Seniman di bagian pameran ini:
Samson Young (HK), Gillian Wearing (Inggris), Pauline Oliveros (AS)
Gillian Wearing, Dancing in Peckham, 1994, video.
Gambar produksi.
© Gambar; Hak Cipta Crown: UK Government Art Collection.
Jika ditelisik lebih jauh, paduan suara berawal dari Yunani kuno, di mana pertunjukan yang dipersiapkan dengan cermat dianggap bersifat katarsis dan emosional bagi penampil dan pendengar. Penelitian modern menunjukkan bahwa penampilan paduan suara komunal memiliki dampak yang sangat nyata terhadap peserta, melepaskan bahan zat kimia ‘yang menyenangkan’ serotonin dan dopamin di otak kita.
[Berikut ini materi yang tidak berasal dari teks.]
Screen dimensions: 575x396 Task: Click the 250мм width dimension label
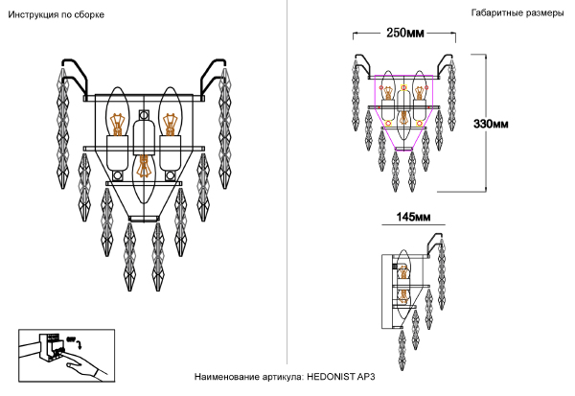point(405,33)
Bernyanyi bersama terbukti menciptakan perasaan kebersamaan dan komunitas, yang dibuktikan dengan sinkronisasi detak jantung para penampil.
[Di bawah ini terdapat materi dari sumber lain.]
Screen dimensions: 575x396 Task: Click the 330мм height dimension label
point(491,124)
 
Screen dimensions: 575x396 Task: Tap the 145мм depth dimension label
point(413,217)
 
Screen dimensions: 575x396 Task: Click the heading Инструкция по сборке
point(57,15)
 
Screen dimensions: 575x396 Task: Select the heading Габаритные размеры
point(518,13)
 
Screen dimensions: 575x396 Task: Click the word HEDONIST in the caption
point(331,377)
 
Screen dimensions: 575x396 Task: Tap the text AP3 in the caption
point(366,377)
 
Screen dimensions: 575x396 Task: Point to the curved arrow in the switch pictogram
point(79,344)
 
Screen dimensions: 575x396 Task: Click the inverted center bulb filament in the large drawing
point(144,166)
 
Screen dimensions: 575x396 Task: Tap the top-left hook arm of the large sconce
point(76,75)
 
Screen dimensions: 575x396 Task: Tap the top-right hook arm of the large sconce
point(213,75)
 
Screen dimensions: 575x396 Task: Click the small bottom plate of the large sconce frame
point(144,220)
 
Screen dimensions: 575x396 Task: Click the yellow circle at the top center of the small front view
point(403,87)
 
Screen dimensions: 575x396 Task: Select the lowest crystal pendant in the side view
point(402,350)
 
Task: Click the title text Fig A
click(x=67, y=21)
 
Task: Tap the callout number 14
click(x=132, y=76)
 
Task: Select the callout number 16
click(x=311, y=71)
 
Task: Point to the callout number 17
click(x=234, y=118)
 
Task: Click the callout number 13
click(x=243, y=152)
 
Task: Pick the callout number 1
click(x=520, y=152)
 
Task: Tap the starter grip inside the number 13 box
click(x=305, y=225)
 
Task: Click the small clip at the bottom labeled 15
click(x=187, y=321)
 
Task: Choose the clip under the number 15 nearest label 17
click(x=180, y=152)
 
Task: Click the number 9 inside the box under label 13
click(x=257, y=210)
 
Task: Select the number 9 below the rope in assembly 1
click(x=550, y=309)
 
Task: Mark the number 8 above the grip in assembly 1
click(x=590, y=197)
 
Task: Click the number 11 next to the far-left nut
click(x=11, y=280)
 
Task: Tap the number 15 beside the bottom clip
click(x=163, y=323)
Kombinasi teknologi dan penampilan klasik karya seniman Kanada Janet Cardiff menghadirkan cara baru untuk menikmati pertunjukan paduan suara bagi para pengunjung. Karya Cardiff, yang bukan merupakan bagian dari paduan suara dan objek dari nyanyian, menawarkan kesempatan untuk ditempatkan di tengah-tengah paduan suara 40 bagian, dikelilingi oleh musik dan lagu, atau untuk mendengarkan masing-masing suara.
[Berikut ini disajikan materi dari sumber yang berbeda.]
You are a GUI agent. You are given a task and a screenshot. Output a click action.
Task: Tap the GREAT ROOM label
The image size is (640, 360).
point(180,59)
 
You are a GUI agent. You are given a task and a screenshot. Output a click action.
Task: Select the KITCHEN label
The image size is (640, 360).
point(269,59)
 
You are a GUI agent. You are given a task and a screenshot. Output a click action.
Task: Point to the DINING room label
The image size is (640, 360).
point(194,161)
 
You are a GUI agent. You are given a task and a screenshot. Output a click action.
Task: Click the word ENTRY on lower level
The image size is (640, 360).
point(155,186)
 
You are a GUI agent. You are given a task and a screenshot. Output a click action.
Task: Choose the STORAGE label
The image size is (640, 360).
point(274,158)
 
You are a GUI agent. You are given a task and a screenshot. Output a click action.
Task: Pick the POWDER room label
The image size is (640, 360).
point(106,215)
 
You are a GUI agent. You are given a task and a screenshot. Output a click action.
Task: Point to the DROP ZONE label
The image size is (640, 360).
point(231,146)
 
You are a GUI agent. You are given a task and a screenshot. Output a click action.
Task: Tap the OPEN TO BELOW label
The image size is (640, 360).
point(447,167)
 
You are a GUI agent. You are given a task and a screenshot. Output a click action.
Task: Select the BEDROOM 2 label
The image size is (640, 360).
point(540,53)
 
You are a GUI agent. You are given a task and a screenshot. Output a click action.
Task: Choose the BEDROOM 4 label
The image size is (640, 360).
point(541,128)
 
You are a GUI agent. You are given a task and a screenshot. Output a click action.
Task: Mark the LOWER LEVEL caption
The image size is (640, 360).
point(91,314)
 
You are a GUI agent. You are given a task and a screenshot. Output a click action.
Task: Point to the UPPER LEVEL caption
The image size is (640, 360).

Seniman dalam bagian pameran ini:
Janet Cardiff (CA)
Janet Cardiff, The Forty Part Motet (A reworking of “Spem in Alium,” oleh Thomas Tallis 1556), 2001.
Koleksi Pamela dan Richard Kramlich. Bagian dari Hadiah yang Dijanjikan untuk The American Fund for the Tate Gallery. Installation view, Fondation d’entreprise Hermès, Tokyo, 2009. Foto oleh Atsushi Nakamichi/ Nacása & Partners Inc. Milik Fondation d’entreprise Hermès, 2009
Apabila musik merupakan seni bunyi, maka bentuk dan jenis musik hanya dibatasi oleh imajinasi kita. Beberapa dari kita mungkin tertarik untuk menciptakan musik, mungkin bersama dengan orang lain, sementara yang lain tertarik untuk menggubah musik yang kita impikan secara pribadi.
Di ruang galeri ini kami mendorong pengunjung untuk membuat musik – sesuai keinginan Anda – dalam bahasa mereka sendiri, dengan cara mereka sendiri, bersama-sama atau seorang diri, secara diam-diam atau dengan lantang dan secara performatif.
Traces (2015) adalah potret bunyi dan gambar Stuttgart, kota yang menjadi tempat Nevin Aladağ menghabiskan masa kecilnya. Seniman ini telah menciptakan mise-en-scène sonik, di mana berbagai instrumen yang ia koleksi dimainkan oleh kota ini, alih-alih dimainkan oleh musisi handal. Hasilnya adalah orkestra instrumen dan bunyi yang dikendalikan sebagian, di mana lingkungan alam dan kota berperan sebagai musisi dan panggungnya.
Beng Tze, direktur galeri RawSpace Gallery di Kuala Lumpur, menyatakan pentingnya hubungan antara suara dan gambar, dan dalam suatu rangkaian peristiwa di galeri, para seniman visual dan musisi berkumpul bersama untuk mengimprovisasikan dan menciptakan karya baru bersama-sama dalam lingkungan pertunjukan langsung. Dokumentasi yang ditunjukkan di sini adalah segala yang tersisa dari hal yang begitu penting, tetapi merupakan momen yang bersifat sementara.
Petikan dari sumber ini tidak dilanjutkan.